§ Task input
---+---

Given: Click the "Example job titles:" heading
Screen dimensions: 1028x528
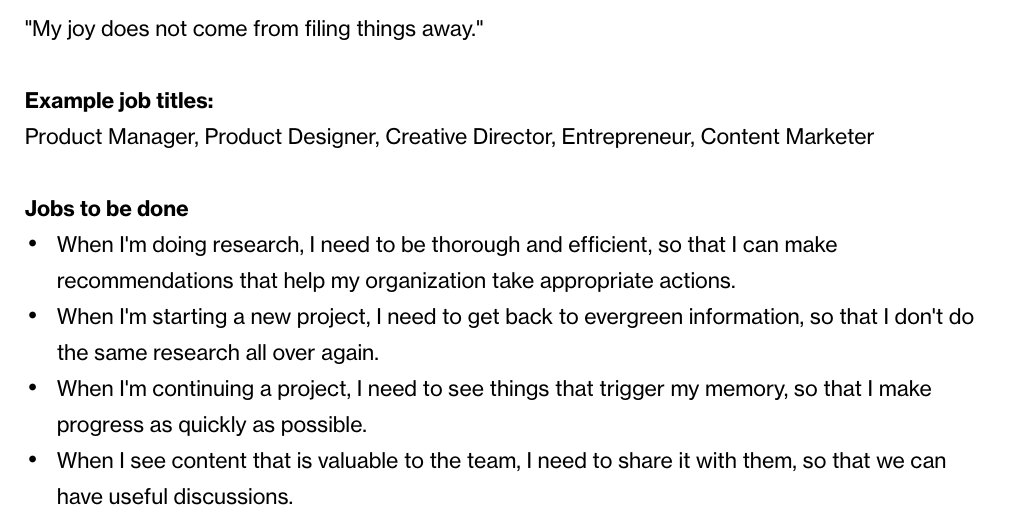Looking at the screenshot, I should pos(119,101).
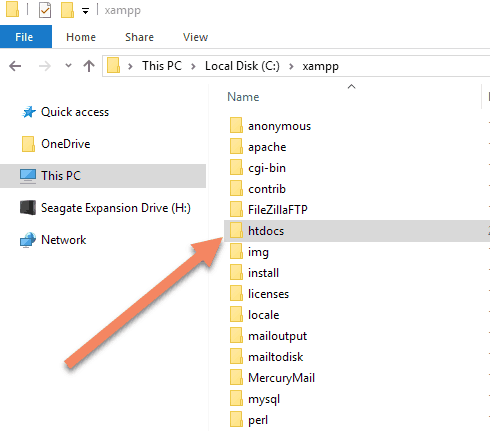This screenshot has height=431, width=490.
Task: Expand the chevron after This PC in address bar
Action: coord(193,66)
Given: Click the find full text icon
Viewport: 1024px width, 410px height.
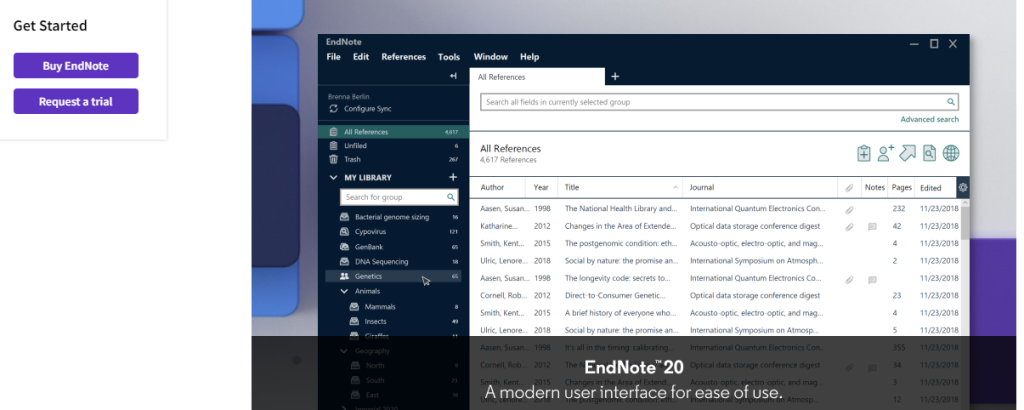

---+---

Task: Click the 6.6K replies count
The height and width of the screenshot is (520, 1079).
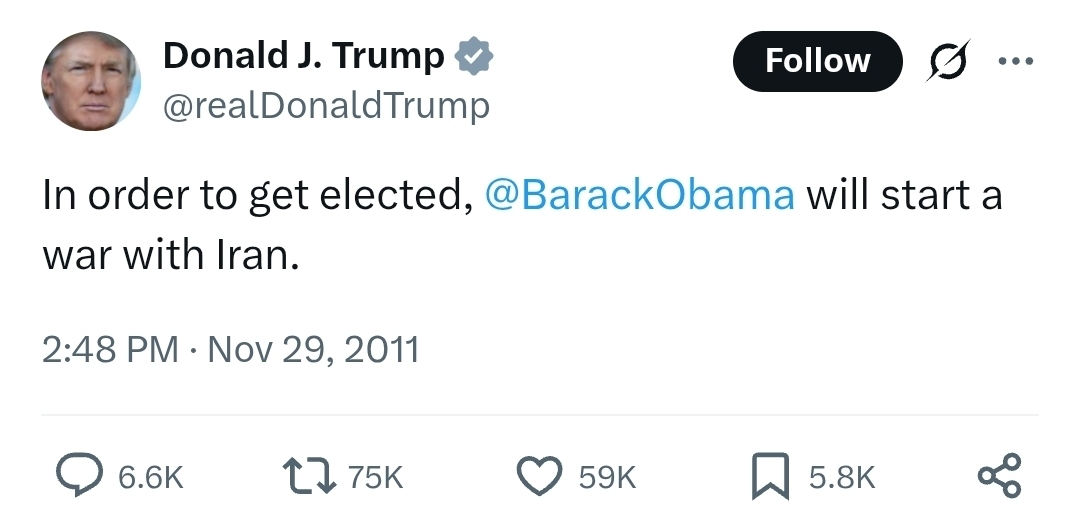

---+---

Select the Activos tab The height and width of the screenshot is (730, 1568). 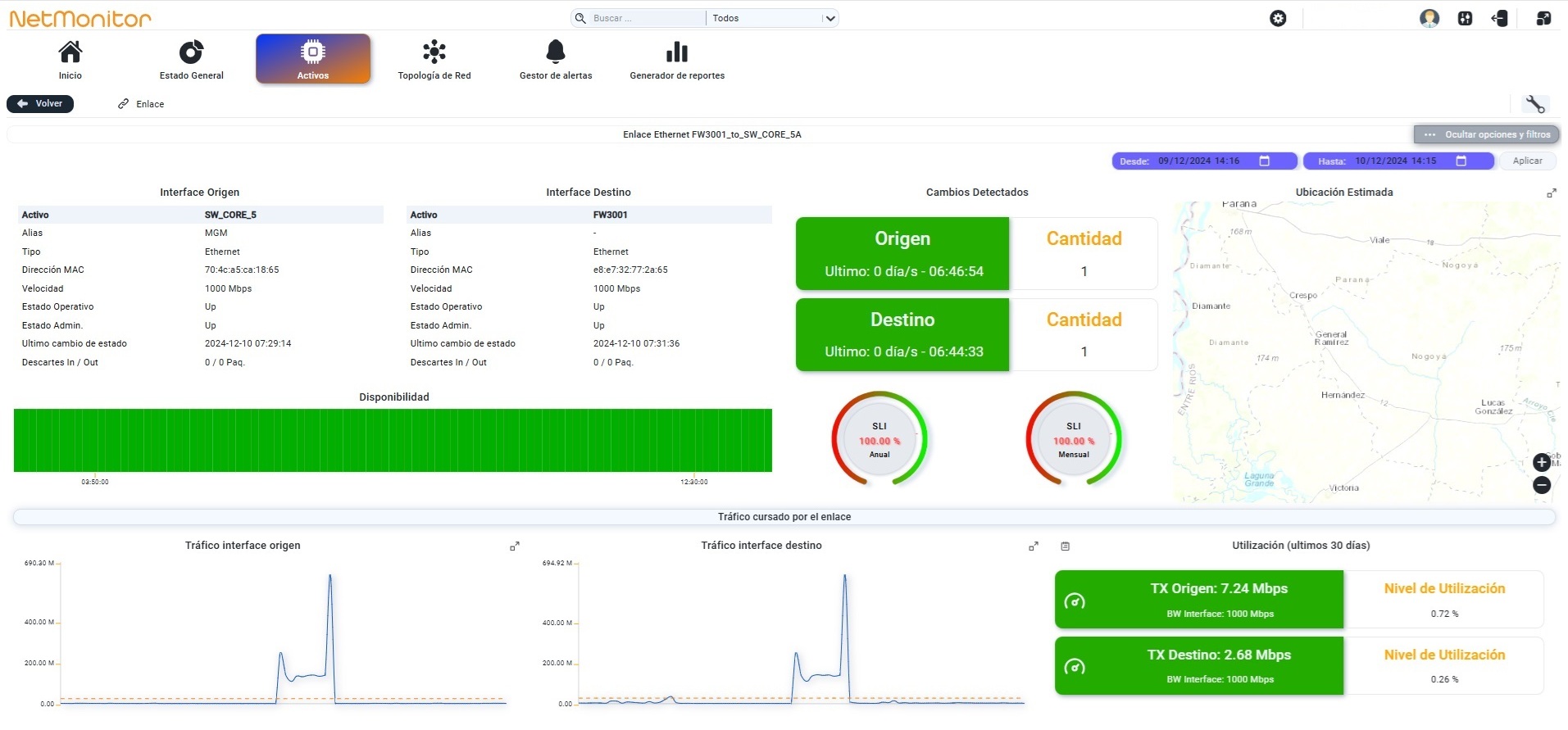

---+---

§ Task objective
How many lines in the entries hold the word "Click"? Only the number is wanted.

§ Answer
3